======== Estratto selezionato

Quasi una richiesta su 10 segue un percorso ancora diverso, che abbiamo classificato alla voce “altro”. Sono i casi in cui il cittadino scrive all’amministrazione sbagliata, e questa la reindirizza verso un’altra (molto frequente a livello ministeriale). Oppure richieste formulate come Foia che in realtà sono accessi documentali, e come tali saranno trattati dall’amministrazione (un caso ricorrente nelle domande rivolte alle agenzie, in particolare quella delle entrate).
86% delle richieste a comuni e regioni sono accolte totalmente.
I 2 livelli più vicini al cittadino, quelli il cui vertice è espressione di un diretto mandato elettivo, danno più spesso risposte positive. L’85,3% delle richieste Foia rivolte alle regioni è stato accolto pienamente, e il 3,8% parzialmente. Tra le città campione, la quota sale rispettivamente all’86,5% e al 4,7%.

================

Elenco dei compiti:
(1) Secondo l'estratto sulle richieste Foia, perché alcune richieste vengono classificate alla voce "altro"? Rispondi in una o tre frasi.
(2) Prosegui l'estratto sulle richieste Foia a comuni e regioni dal punto in cui termina.

======== Dati grezzi

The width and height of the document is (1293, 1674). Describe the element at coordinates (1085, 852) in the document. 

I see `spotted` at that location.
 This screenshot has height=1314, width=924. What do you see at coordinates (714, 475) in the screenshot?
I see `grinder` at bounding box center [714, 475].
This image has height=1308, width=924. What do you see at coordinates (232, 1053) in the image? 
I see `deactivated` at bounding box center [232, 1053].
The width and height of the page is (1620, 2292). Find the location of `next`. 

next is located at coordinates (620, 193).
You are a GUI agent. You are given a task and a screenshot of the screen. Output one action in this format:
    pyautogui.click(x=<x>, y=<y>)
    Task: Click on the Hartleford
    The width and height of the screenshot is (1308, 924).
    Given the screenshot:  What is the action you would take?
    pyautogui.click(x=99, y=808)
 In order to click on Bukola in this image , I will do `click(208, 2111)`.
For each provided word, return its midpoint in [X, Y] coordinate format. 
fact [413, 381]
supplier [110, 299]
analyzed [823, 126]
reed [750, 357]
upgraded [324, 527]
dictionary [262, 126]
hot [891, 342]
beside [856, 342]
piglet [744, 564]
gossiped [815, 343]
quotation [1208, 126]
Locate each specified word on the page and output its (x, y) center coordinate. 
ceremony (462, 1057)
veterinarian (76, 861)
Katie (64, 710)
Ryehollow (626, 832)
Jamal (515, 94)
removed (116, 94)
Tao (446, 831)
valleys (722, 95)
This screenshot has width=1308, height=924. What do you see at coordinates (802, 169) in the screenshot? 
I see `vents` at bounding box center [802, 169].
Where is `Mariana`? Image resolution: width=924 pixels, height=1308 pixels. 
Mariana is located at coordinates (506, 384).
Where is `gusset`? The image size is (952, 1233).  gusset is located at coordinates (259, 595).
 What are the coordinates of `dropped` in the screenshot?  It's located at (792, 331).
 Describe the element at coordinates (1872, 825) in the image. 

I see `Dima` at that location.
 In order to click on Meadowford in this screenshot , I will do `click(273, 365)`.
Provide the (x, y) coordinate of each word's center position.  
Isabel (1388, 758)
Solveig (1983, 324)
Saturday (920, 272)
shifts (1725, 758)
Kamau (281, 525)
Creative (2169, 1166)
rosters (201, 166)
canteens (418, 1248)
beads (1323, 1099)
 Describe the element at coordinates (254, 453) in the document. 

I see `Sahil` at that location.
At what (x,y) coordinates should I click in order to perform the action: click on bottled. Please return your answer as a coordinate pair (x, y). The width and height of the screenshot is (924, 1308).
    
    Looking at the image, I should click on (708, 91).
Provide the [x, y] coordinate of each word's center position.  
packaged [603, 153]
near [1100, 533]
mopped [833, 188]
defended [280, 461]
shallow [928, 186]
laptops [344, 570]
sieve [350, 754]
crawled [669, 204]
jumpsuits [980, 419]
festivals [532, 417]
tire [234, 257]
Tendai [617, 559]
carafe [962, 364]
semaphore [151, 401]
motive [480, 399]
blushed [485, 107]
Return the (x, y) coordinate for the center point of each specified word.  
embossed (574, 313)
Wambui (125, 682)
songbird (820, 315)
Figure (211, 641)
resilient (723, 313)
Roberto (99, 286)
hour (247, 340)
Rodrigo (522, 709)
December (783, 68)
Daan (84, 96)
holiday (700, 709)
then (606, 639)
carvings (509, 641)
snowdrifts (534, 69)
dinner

================

Le tue risposte:
(1) Vengono classificate alla voce "altro" perché seguono un percorso diverso. Sono i casi in cui il cittadino scrive all'amministrazione sbagliata, che reindirizza la richiesta verso un'altra. Oppure sono richieste formulate come Foia che in realtà sono accessi documentali e come tali vengono trattate dall'amministrazione.

(2)
A livello governativo, la quota di richieste totalmente accolte scende al 51,3% (64% se si escludono quelle reindirizzate o riqualificate). Tra le agenzie nazionali, viene accolto completamente solo il 20% dei Foia; qui prevalgono i parzialmente accolti (quasi 1 richiesta su 2, il 47%).
I tempi di risposta
Sui tempi, il primo riferimento è alla norma che ha introdotto il Foia nel nostro paese. Il decreto legislativo 97/2016 prescrive una scadenza di 30 giorni, salvo termini più ampi in caso di presenza di controinteressati e di parere del garante della privacy.
Il procedimento di accesso civico deve concludersi con provvedimento espresso e motivato nel termine di trenta giorni dalla presentazione dell’istanza (…)
In media, tutte le amministrazioni che hanno ricevuto più Foia tendono a rispettare tali scadenze. Nessuna, sempre stando ai dati medi, supera i 30 giorni. A livello ministeriale, servono circa 25 giorni (un dato in sensibile crescita rispetto ai 23 del 2018). Migliorano le regioni, dai 27,2 giorni del 2018 ai 22,6 del 2019. Le città campione nel periodo considerato sono rimaste stabili (circa 25 giorni). Con 19,5 giorni nel 2018 e 16,1 nel 2019, le agenzie sono l’unico comparto a stare sotto i 20 giorni.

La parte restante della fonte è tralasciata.